Time to stop playing politics
Democrats in the Senate are playing politics with a bill that would take major steps to protect the victims of human trafficking. The Justice for Victims of Trafficking Act, a bipartisan effort spearheaded by Texas Senator and Majority Whip John Cornyn, would would crack down on traffickers themselves, while providing more resources to the victims of modern day slavery.
Democrats are blocking the bill because of language that would use the Hyde Amendment to prevent fee revenue from being used to pay for abortions. They’re posturing on the issue in an effort to look strong on women’s issues, but the mainstream media is turning on the minority caucus. Some of the nation’s most widely-read publications have come out in favor of the bill, in spite of its invocation of the Hyde Amendment.
The Washington Post ed board has their quibbles with the bill, but they still want Dems to do it…for the children:
IT IS estimated that 100,000 children each year are trafficked for sex in the United States. Lax laws and modern technology enable the predators, while their young victims often are treated like criminals instead of getting the help they need. Congress last week seemed poised to do something about this. Then politics intervened. This week the question will be whether senators can put the interests of scared, abused children ahead of the chance to score political points.
The Baltimore Sun takes a more liberal perspective on the idea of using the Hyde Amendment to limit treatment (in this case, abortion is the “treatment” being limited) but they’re still going to side with the JVTA:
In more ideal circumstances, women would be free to make personal, private and legal health care decisions on their own without such interference from Congress. The House version of the bill doesn’t contain the anti-abortion language, incidentally. But Senate Democrats can’t allow the perfect to be the enemy of the good — the legislation provides law enforcement across the country additional resources to combat human trafficking and collects funds to compensate victims. To this point, it has had strong bipartisan support. The Democrats don’t have the numbers to remove the offending provisions, only to filibuster the bill.
This is not some minor concern. What we refer to as human trafficking is simply a modern incarnation of slavery. Its victims, often children, are frequently forced into sexual service, domestic servitude, or farm or other commercial labor against their will for years at a time. In the U.S. alone, it’s practitioners have earned billions of dollars using violence, threats or other forms of manipulation on their victims.
The Corpus Christi Caller-Times stood with pro-choice advocates like Wendy Davis in opposition to Texas’ pro-life legislative agenda, and even they can’t see a reason to oppose this bill:
Cornyn’s bill is a step forward, not backward, in advocacy for women. It would encourage law enforcement to pursue the traffickers who turn women and children into unwilling participants in sex trade. It also would use the fines paid by traffickers to establish a $30 million fund to help trafficking victims.

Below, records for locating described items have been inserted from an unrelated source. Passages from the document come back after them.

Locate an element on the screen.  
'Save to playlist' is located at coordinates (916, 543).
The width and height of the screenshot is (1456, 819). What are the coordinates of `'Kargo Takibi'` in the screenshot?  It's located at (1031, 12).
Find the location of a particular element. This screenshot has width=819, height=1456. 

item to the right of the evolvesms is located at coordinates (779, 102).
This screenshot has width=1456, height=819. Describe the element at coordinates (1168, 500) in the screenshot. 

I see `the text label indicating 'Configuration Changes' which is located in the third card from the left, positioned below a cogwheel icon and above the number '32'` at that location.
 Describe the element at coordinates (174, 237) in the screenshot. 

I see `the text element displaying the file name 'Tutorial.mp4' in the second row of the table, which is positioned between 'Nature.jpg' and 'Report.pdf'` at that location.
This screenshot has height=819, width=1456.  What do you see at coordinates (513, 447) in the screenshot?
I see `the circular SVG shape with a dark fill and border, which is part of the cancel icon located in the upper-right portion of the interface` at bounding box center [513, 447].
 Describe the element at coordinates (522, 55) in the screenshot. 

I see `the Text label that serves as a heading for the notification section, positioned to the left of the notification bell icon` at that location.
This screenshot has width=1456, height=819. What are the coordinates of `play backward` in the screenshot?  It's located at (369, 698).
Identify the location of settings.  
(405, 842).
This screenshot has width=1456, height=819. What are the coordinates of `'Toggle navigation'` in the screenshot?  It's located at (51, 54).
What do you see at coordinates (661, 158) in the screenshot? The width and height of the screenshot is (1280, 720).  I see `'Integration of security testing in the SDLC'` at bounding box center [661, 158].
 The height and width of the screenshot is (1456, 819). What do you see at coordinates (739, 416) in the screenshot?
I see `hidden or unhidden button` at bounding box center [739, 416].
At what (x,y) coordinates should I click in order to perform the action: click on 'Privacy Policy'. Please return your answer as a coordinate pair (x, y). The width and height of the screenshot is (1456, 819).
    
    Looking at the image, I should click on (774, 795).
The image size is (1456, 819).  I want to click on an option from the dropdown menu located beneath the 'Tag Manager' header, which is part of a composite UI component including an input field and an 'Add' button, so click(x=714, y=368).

The bill includes the well-known Hyde Amendment, a regular feature of appropriations bills since 1976, which prohibits tax money from being used for abortion. In the Cornyn bill, the Hyde amendment’s application is distinct in that the funding is from fines, not taxes, and the authorization is for five years rather than one. Those distinctions are no reason to oppose the bill in the name of abortion-rights orthodoxy, as Senate Democrats have done. The funding source still is federal and Hyde Amendment approvals are routine.
The LA Times doesn’t like the Hyde Amendment on its best day, but they don’t think Democrats should hold the bill hostage over it:
The bill got stopped in its tracks when Senate Democrats belatedly noticed that the victims’ fund would be covered by the restrictions of the Hyde Amendment, which forbids the use of federal money for abortions. That has ignited a nasty fight, with Democrats accusing Republicans of overreaching by refusing abortion services to trafficked girls and women, and Republicans accusing Democrats of trying to undermine a long-established law.
This page has never approved of the Hyde Amendment, and we have no desire to see its restrictions imposed on this bill or any other, for that matter. But the Hyde Amendment has been the law for many years. A fight over whether a fraction of the projected millions of dollars in aid to victims of trafficking and hunters of traffickers can be used on abortion services seems fruitless, and the bill should not be derailed by such a fight.
If the mainstream media can get behind this bill—even in spite of their sometimes strenuous objections to the use of the Hyde Amendment’s provisions preventing federally-funded abortions—why can’t Democrats?